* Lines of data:
════════
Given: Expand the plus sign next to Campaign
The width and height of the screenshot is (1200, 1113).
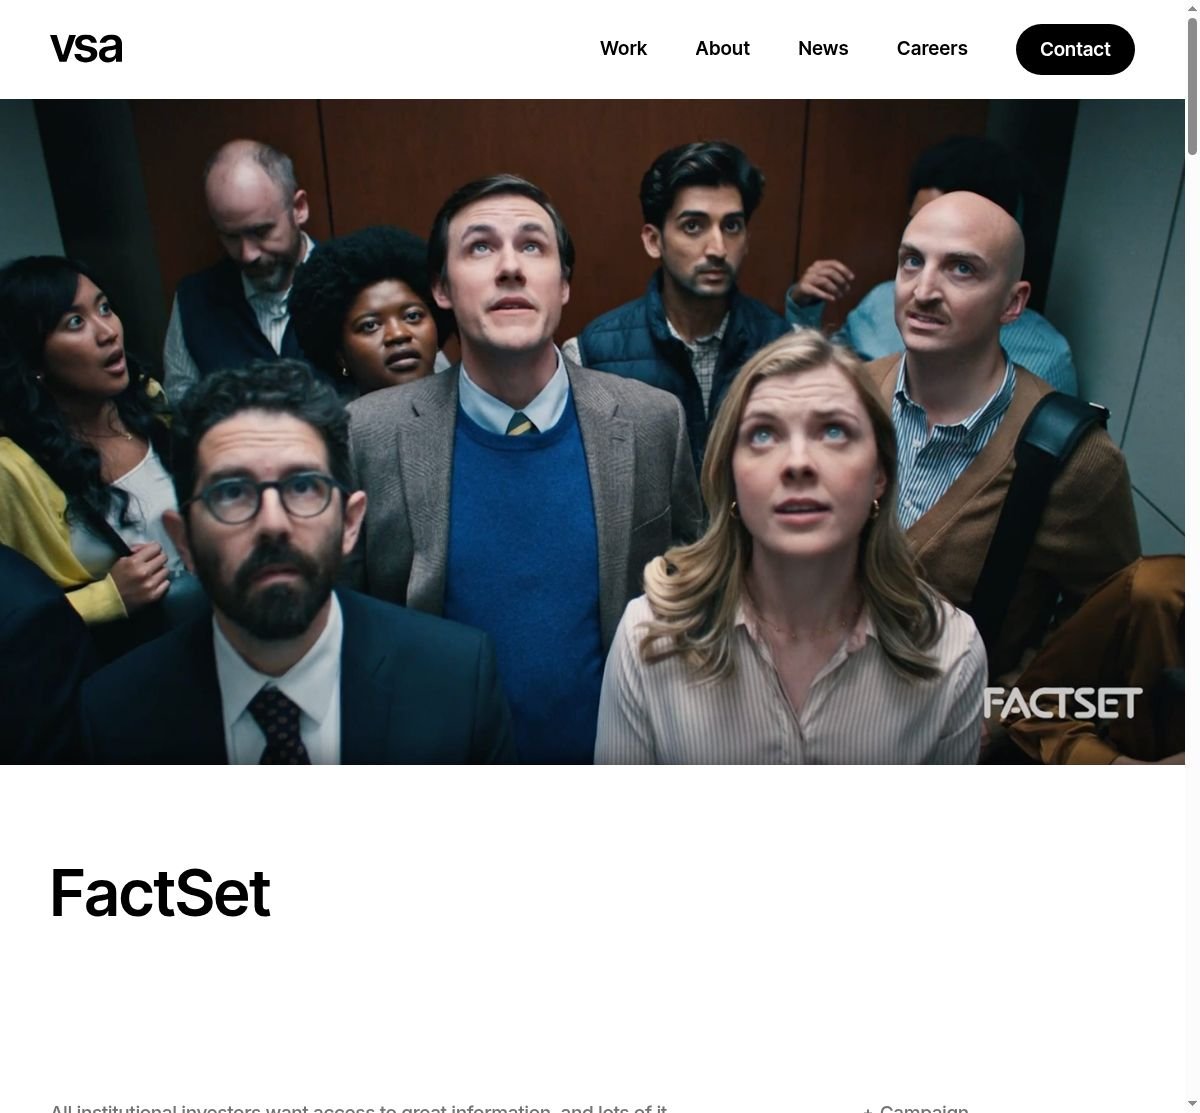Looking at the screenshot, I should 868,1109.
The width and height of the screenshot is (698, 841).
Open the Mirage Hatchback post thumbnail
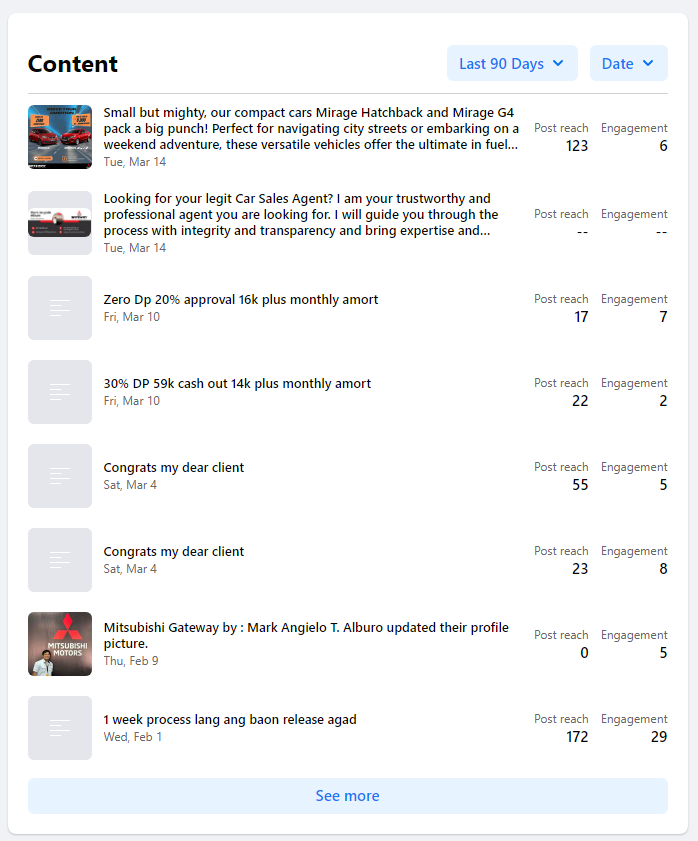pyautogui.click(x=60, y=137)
════════
* EXERCISE DESCRIPTION: Could you rewrite the lines above with "width and height" replaced by "size", keeping everything else the same and leaving the pictures out?

* RESPONSE TO THIS EXERCISE:
Given: Expand the plus sign next to Campaign
The size of the screenshot is (1200, 1113).
Looking at the screenshot, I should 868,1109.
The size of the screenshot is (698, 841).
Open the Mirage Hatchback post thumbnail
pyautogui.click(x=60, y=137)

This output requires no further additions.